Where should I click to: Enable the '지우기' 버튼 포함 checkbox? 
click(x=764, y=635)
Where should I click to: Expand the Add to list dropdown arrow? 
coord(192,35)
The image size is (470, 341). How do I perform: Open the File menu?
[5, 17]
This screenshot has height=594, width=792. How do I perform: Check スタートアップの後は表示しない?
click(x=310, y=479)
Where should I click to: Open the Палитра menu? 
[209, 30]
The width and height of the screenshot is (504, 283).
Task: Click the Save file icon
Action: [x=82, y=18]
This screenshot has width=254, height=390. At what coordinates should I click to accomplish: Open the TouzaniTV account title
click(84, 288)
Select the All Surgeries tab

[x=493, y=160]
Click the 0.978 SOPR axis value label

The problem:
Lay out every one of the items above as a numbered list, one line per number, and skip any blank lines.

Exercise answer:
1. Where should I click to: Enable the '지우기' 버튼 포함 checkbox? 
2. click(x=764, y=635)
3. Where should I click to: Expand the Add to list dropdown arrow? 
4. coord(192,35)
5. The image size is (470, 341). How do I perform: Open the File menu?
6. [5, 17]
7. This screenshot has height=594, width=792. How do I perform: Check スタートアップの後は表示しない?
8. click(x=310, y=479)
9. Where should I click to: Open the Палитра menu? 
10. [209, 30]
11. The width and height of the screenshot is (504, 283).
12. Task: Click the Save file icon
13. Action: [x=82, y=18]
14. This screenshot has width=254, height=390. At what coordinates should I click to accomplish: Open the TouzaniTV account title
15. click(84, 288)
16. Select the All Surgeries tab
17. [x=493, y=160]
18. Click the 0.978 SOPR axis value label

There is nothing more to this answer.